For Becky, rejection was never easy for her to deal with, but the rejection of her major fiction project had blinded her mentally and emotionally.

Being stranded in the Majestic Mountain range made her realize that this area was truly as gorgeous as others had told her it would be. There were waves of tumultuous rocks, some of them with snow-covered peaks that glowed in the sun and moonlight. Majestic Mountain was astoundingly beautiful and majestic.

She had wanted to see these mountains up close for a long time. In fact, she longed to spend time in the mountains, so that she prove to herself and others that she was not the fragile china doll that everyone thought she was. China dolls are fine sitting on the shelf, but she was determined there was no way that she was going to spend her life like that. She had struggled early for her independence and was not about to give in to defeat. Striking out on her own in a new city gave her an opportunity to see what she was capable of doing on her own.

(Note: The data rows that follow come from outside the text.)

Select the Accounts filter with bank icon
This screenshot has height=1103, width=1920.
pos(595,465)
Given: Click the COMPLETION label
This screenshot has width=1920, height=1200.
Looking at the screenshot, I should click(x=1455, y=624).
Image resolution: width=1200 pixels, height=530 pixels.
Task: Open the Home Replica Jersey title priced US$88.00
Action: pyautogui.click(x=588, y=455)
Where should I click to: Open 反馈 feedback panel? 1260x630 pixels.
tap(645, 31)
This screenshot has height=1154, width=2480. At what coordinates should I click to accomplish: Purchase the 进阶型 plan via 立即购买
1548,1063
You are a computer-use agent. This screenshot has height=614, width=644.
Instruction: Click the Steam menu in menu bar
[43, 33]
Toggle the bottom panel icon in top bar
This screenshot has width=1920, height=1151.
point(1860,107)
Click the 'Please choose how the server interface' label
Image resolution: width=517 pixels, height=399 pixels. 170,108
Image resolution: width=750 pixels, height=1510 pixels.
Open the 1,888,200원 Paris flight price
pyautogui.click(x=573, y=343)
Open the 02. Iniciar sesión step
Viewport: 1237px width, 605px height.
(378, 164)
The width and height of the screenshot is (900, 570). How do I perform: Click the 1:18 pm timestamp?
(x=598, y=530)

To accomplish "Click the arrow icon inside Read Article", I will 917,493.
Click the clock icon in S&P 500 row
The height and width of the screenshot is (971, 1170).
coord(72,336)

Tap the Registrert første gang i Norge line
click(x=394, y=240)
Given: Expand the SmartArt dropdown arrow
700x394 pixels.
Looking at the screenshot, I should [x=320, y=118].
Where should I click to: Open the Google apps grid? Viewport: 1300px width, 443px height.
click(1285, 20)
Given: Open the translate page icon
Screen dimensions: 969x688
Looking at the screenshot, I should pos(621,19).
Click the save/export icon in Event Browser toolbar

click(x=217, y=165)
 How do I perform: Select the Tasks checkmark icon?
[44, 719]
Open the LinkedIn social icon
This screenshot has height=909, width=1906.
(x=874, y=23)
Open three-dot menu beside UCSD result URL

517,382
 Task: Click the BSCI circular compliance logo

“The worst I could do would be to fail, but failure is not on my agenda,” she insisted to herself. It took a lot of courage to pack up everything she owned, leave everyone she had grown up with and start afresh in a city where there were only strangers. “They won’t be strangers for long.”

She had hoped to meet someone who she would fall in love with and eventually get married, raise a family and live a full life. So far, that had not happened, but she knew there was always a possibility of that in the future.